* _Yazı_
════════

Kadın haykırıyordu çarşının ortasında: “Nankörsün evet nankör.”  diye. Gök gürlüyordu ama kadının sesi göğü bastırıyordu. Bir insan nasıl da ciğerden yanar, içten ağlar onu ispat ediyordu cümle aleme kadıncağız. Gürleyen gök sağanağa gebeydi. kadın da gözyaşına…

Ah cancağızım!  Benim de yaralandığım dostlarım oldu, hem de yüreğimden. Hiç mi hiç  acımadılar hani şöyle açıp da göğüs kafesimi gösterebilseydim yaralarımı oturup benimle acı çekerdin. Bundan şüphem yok çünkü aynı yerden yaralananlar birbirinin halinden daha iyi anlar.

Yağmurun altında  akan bir ton gözyaşı… Sana bunu reva görene yuh olsun; seni böylesine ağlatana, gözyaşlarını akıtana ve canını ağrıtana!

“Nankörlük be üstadım, kızdığım budur!” dedi ağlamaklı. “Nankörlük mü?” O zaman iyi dinle beni. Önce şu yağmurun altından kaçalım; bir çay ocağına yahut kahve diyarına kapak atalım, olur mu? Öylesine masumane bir “Olur.” dedi ki gök üzerime yıkıldı adeta! Gözlerimden yağmurlar aktı ömrümün has bahçesine. İçim ıslandı.

Oturduk bir kahve diyarında. Islaktık ama kimin umurundaydı. Buram buram yalnızlık kokuyorduk, dem tutuyorduk hüzne ve telve oluyorduk hayalimizde büyüttüğümüz fallara.

Uzun konuşacağım nankörlük üzerine ve sen de uzun dinleyeceksin. Maksadım muhabbetti çünkü  onu bir an için de olsa fırtınalı ruh halinden sakin limanlara taşımak istiyordum.

Bir gün, nankörlük eden birisine şunları söylemiştim. Eksiğim olabilir ifade olarak, yanlışım, belki de öfkem… Beni her halimle şimdiden hoş görmeni istiyorum.
“Mesele değil bunlar, sen anlat lütfen!”
” Dinle o vakit.”

Sana güzel şeyler söylemek isterdim: “ahde vefalı, insana saygılı, kıymetbilir” diye ama hiçbir şey diyemiyorum, sana sarf edilecek güzel sözlere kıyamıyorum çünkü boşa gidecek.

════════

* _Kaynak Malzeme_
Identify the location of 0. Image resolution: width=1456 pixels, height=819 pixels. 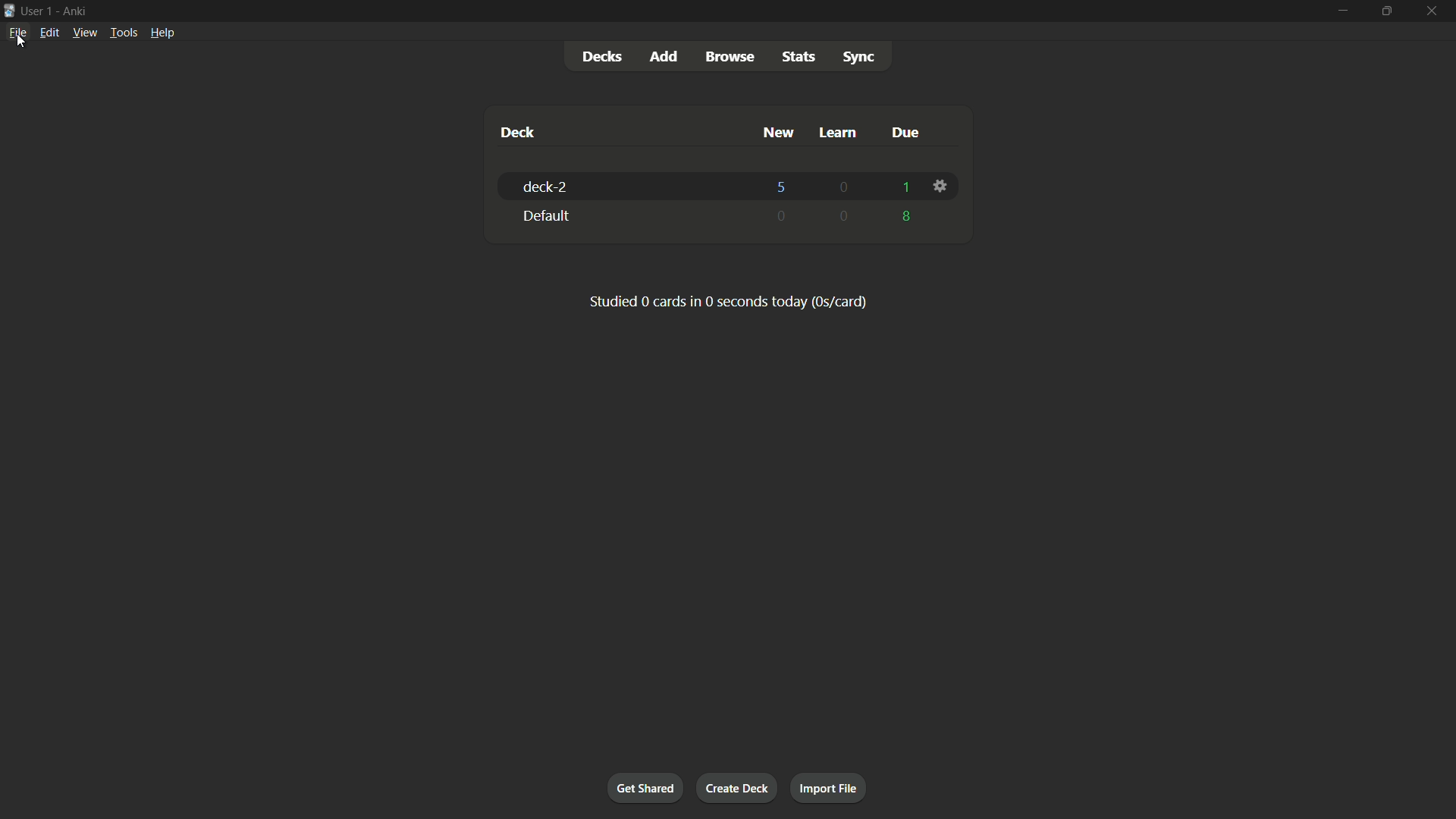
(783, 215).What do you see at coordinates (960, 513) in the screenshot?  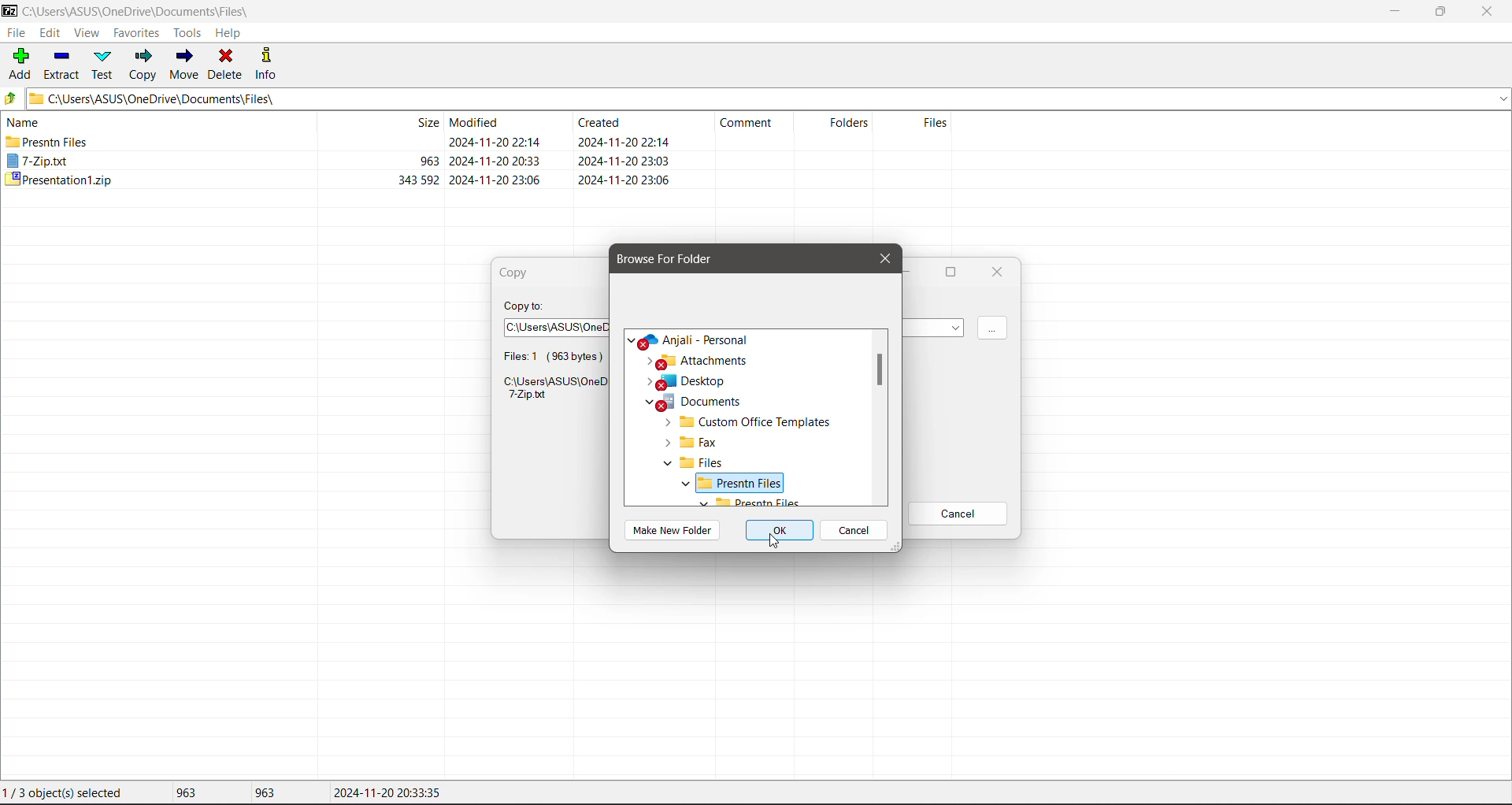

════════

* _Alıştırma Görevleri_
a – Nankörlük üzerine yazıya göre aşağıdaki soruları cevaplayın.
(i) Kadın çarşının ortasında ne diye haykırıyordu?
(ii) Anlatıcı ile kadın yağmurdan kaçınca nerede oturdular?
(iii) Anlatıcının muhabbetteki maksadı neydi?
b – Nankörlük üzerine yazıda "Oturduk bir kahve" sözleriyle başlayıp "limanlara taşımak istiyordum." sözlerine kadar süren bölümü harfi harfine kopyalayın.
c – Nankörlük üzerine yazıyı son cümlesinden sonra devam ettirin.
Veriler, yazıdan bağımsız ayrı bir malzemedir.

* _Cevaplar_
a –
(i) "Nankörsün evet nankör." diye haykırıyordu.
(ii) Bir kahve diyarında oturdular.
(iii) Maksadı muhabbetti. Kadını bir an için de olsa fırtınalı ruh halinden sakin limanlara taşımak istiyordu.

b –
Oturduk bir kahve diyarında. Islaktık ama kimin umurundaydı. Buram buram yalnızlık kokuyorduk, dem tutuyorduk hüzne ve telve oluyorduk hayalimizde büyüttüğümüz fallara.

Uzun konuşacağım nankörlük üzerine ve sen de uzun dinleyeceksin. Maksadım muhabbetti çünkü  onu bir an için de olsa fırtınalı ruh halinden sakin limanlara taşımak istiyordum.

c –
Sana güzel şeyler söylemek isterdim. Cemal diyecektim yüz güzelliği anlamında. Lakin c’si gitti mal’ı kaldı, güle güle kullan lakabını. Bu da nankörlüğün için hediyemdir. Hem cana gelen sana gelsin diye espri de yapıyorum. Bil;  görmediğin kıymetimi, anlamadığın hikmetimi!

” Dehşet bir kapak yapmışsın.”
” Hak etti ama!”

Sana güzel şeyler söylemek isterdim. Lakin mevzu sen olunca o kadar kurak oluyor ki dilim; bir çölleşiyor, bir yavanlaşıyor ki! Ne mübareksin, nankörlüğün bereketini de götürüyor! Şimdi gözümde bir kuru dalsın ve vakti gelince orta yerinden çatlarsın.

Sana güzel şeyler söylemek isterdim. Gül diyecektim ve kokacaktın, bülbül diyecektim şakıyacaktın, aşk diyecektim yaşayacaktın. Nereden bilecektim bu dünyanın şaşkını olacağını?

“Bu da iyiymiş, tebrik ederim.”
“Bence de.”

Aşmışsın kendini, yaratmış olduğun hayali dağların zirvesinde tek başına krallığını yaşıyorsun. Bir zulmetin içinde belanı arıyorsun; iyiliğin içinde kötülüğü, güzelliğin içinde çirkinliği… Hani yakışmıyor da değil sana! Yani şunu diyorum pek de şık duruyor üstünde nankörlük!

” Bravo!”
“Sadece dinle!”

Nereden bilecektim insanlığa aç, şifa isteyene biilaç; mahrem olana dikilen bir göz, helal olana savrulan kem bir söz olduğunu? Nasıl anlayacaktım insan olduğunu, değere değerle karşılık verdiğini, iyiliğe iyilikle…  Meğer tüm bunlar sende kocaman bir hiçmis. Seni ihata eden nankörlüğü görmek için bana da gözlük lazımmış. Nan gibi kutsal sayılan nimetten sayacaktım seni. Allah korumuş beni ki senin gibi kalp gözü kör olana muhtaç etmemiş, baş eğdirmemiş, kul eylememiş.

“Ah, ah! Ben de böyle seslenebilseydim keşke kendi nankörüme?”
“O zaman bütün nankörlere olsun sarf ettiğim her söz.”
“Tamam.”

Nankörlüğün sözlük anlamı adındır. İyilik bilmez, söz dinlemez, hak bilmezsin. Bir kuru ekmeksin bana tatsız tuzsuz, kayıtsız kuytsuz bir nesnesin, parasız pulsuz bir insan.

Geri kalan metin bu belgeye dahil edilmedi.